Using predictive coding technology in England – encouragement for sceptical litigators

Pyrrho & Anr v MWB Property Ltd & Othrs [2016] EWHC 256 (Ch),1 was the first United Kingdom court decision to approve the use of predictive coding to review electronically stored information (ESI) in civil disclosure. As commercial litigators are well aware, disclosure (discovery in the United States) is often the most protracted and contested aspect of a case, and usually the largest single element of the pre-trial costs budget.

Disclosure in the UK

Disclosure is governed by the Civil Procedure Rules and Practice Directions,2 which must be applied in accordance with the ‘overriding objective’ enabling the court to deal with cases ‘justly and at proportionate cost’. While there a number of different variants, perhaps the most common type of disclosure used in commercial cases is ‘standard disclosure’. The rules of standard disclosure require each party to make a ‘reasonable search’ for relevant documents, which must then be listed and disclosed (subject to privilege) to the opposing party for inspection. A ‘document’ includes a computer file.

It may be reasonable to search ESI by means of keyword searches, or ‘other automated methods of searching’, if a full manual review would be unreasonable. The practice direction (31B) recognises that keyword searches may be unsuitable if they find excessive quantities of irrelevant documents (eg, by duplication of documents in email and ‘cc’ chains), or fail to find important documents which ought to be disclosed.

In such circumstances, the parties should consider supplementing automated searches with ‘additional techniques’ (such as individual review of key documents), and taking ‘such other steps as may be required to justify the selection to the court’. In Pyrrho, Master Matthews accepted that the use of predictive coding technology was acceptable as an ‘additional technique’ contemplated by the practice direction.

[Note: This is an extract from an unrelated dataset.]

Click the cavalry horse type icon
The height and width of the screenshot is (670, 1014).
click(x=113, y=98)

The use of predictive coding or other type of technology assisted review is not mandatory. Nevertheless, where one party suggests it and the other refuses, they may now need to justify that refusal to the court. In a subsequent contested UK predictive coding case, David Brown v BCA Trading [2016] EWHC 1464 Ch, Registrar Jones ordered the use of predictive coding despite the objections of the opposing party.

Predictive coding

Predictive coding is a type of technology assisted review which uses technological, statistical and legal input to ‘train’ computer software to look for common concepts and themes within documents, to give an indication of likely relevance. Complex algorithms underpin the software.

While there are various different workflows available, the basic principle is that the software is trained by manual review of relatively small subsets of documents from within the ‘document universe’ available. Ultimately, the computer software is able, based on the training, to search the entire document universe of potentially disclosable material, so as to prioritise documents to be reviewed in order of relevance (or even, in some cases, to actually select documents to be disclosed subject only to some quality checks). There are major savings of time, labour and costs as a result. A full explanation of how the process works is found in the case report of Pyrrho.

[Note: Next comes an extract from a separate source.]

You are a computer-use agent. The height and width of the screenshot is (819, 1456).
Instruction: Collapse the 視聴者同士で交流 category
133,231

UK lawyers and e-disclosure technology

A study by Hitesh Chowdhry for Kroll noted that, in general, UK lawyers were risk adverse, mistrustful of the technology’s accuracy, and feared the cost implications.3 As one of the lawyers involved in the Pyrrho litigation, and the smallest firm of all of the defendants, we have been able to see the potential benefits of the technology; we now consider using it as a litigation tool right from the start for suitable cases.

This article notes some of our insights, which might assist a cautious lawyer in making the decision whether to use predictive coding in any particular piece of litigation.

Using the court, the rules and the technology to get the best results from predictive coding

While there are many different variants of the technology, some variants can be trained as the case evolves and more information is added. Therefore, it can be adaptable right from the start of the anticipated litigation to assess the key issues, find evidential trails and possible witnesses and, of course, identify likely documents for disclosure.

Once the ESI has been uploaded, it can be searched quickly and efficiently, allowing the parties to determine and refine their litigation strategy. In cases where there are both ESI and paper documents, the latter can be uploaded using optical character recognition technology, so that all material can be reviewed as a whole.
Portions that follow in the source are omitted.